Le soluzioni sono quelle lì. C’è anche Coric, che in questo periodo l’ho fatto lavorare in quella zona di campo e sta crescendo, ma ora abbiamo bisogno più di certezze e dobbiamo sbagliare il meno possibile l’approccio alla partita. Queste valutazioni le sto facendo, anche sui centrocampisti che hanno giocato molto. Nzonzi non ha picchi di velocità altissima ma ha grande continuità e presenza nella partita. A Mosca ha fatto una delle sue migliori partite a livello generale. E’ in crescendo, non so se domani giocherà ma è probabile che lo rimetterò dall’inizio.

El Shaarawy capocannoniere in campionato, ma sembra sempre a metà del guado. Non riesce mai a dimostrare in toto le sue qualità. Inoltre non è mai rientrato negli oltre 50 convocati di Mancini: pensa che sia sottovalutato oppure è solo perché non è ancora arrivato al top delle sue qualità?
Con Mancini non ho mai parlato di questo e non mi ha mai chiesto di El Shaarawy. Quindi non giudico l’operato dei colleghi, il fatto che non l’abbia convocato è una scelta legittima. Stephan ha fatto ottime prestazioni quest’anno, anche se non ha avuto molta continuità come è capitato in passato ma è cresciuto tanto. Sia dal punto di vista fisico che di presenza nella partita. Sono contento del suo rendimento ma anche lui non si deve accontentare, voglio sempre di più. Ed è sempre una questione di mentalità e di approccio, poi ha anche un anno in più. Lo vedo più presente, è migliorato ma può fare molto di più.

Domani si affronteranno due allenatori abruzzesi. Tra Serie A e Serie B sono 6 gli allenatori abruzzesi, una media di uno ogni 200mila abitanti, che è la media più alta in tutte le squadre. E’ una coincidenza oppure come dice Giampaolo l’Abruzzo ha una grande cultura?
E’ una coincidenza secondo me, anche se in Abruzzo ci sono stato meno che in altri posti e quindi non posso dire che cultura ci sia. A Pescara c’è la stessa cultura che sta a Roma, siamo tutti buoni allenatori, anche dal macellaio e dal parrucchiere. Gli allenatori stanno da tutte le parti, chi più e chi meno con determinate competenze. Giampaolo è un allenatore che si è fatto per strada passando anche momenti difficili, ora sta meritando di stare in Serie A. Io a lui ho rubato qualcosa quando ho iniziato ad allenare, facevo riferimento a lui per diverse situazioni di gioco.

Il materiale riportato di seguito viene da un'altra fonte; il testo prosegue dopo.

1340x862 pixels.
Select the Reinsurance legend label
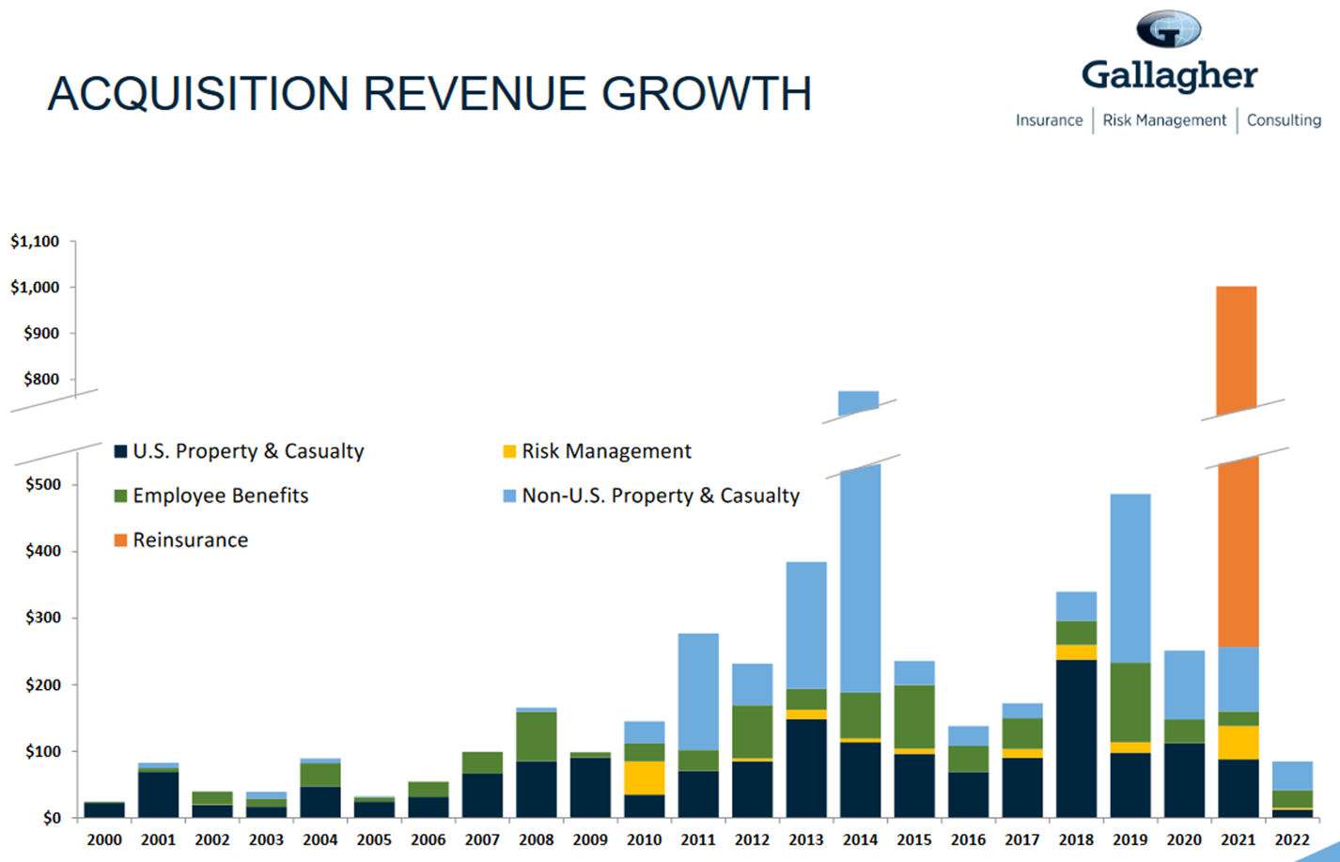click(x=190, y=541)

Sull’atteggiamento e la concentrazione: è più facile trovarla in Champions, meno in campionato. Come si lavora su questo fatto, soprattutto consapevoli che in Champions si va attraverso il campionato?
Hai detto la cosa più giusta di tutte, la ripeto continuamente e questo deve spostare gli equilibri mentali della nostra squadra che deve approcciare a queste partite con più continuità. In Champions abbiamo vinto ma l’ultima mezz’ora, quando loro erano in 10, non mi è piaciuta. Poi non mi ricordo se la Roma in Champions abbia mai fatto questi risultati e questo è un motivo di orgoglio. Ma il fatto di accontentarsi mi dà noia in maniera impressionante, perché queste partite vanno chiuse e vinte in un certo modo, convincendo, prendendo forza e sicurezza, cercando di prevalere nettamente sull’avversario quando sei in dominio. E questo è un aspetto mentale, non devi smettere di fare la corsetta in più che ti permette di metterti a posto. E in campionato dobbiamo trovarlo subito, non abbiamo tempo di ragionare troppo sul fatto che alcune partite si preparano meglio. Le partite vanno trattate allo stesso modo, punto e basta. Domani la partita va approcciata nello stesso modo, che ci sia la musichetta o no, magari gliela metto prima della partita, perché dobbiamo portare a casa la vittoria. Poi la prestazione è una cosa, il risultato è un’altra. Non possiamo analizzarle nella stessa maniera, per questo voglio una prestazione convincente per poter fare poi un ottimo risultato.

Giocherà ancora Jesus?

Potrebbe giocare di nuovo dall’inizio Jesus, poi deciderò chi mettere al suo fianco ma potrebbe giocare dall’inizio. E’ un giocatore in ottime condizioni di forma adesso, mi ha dato sempre risposte importanti quando l’ho messo in campo.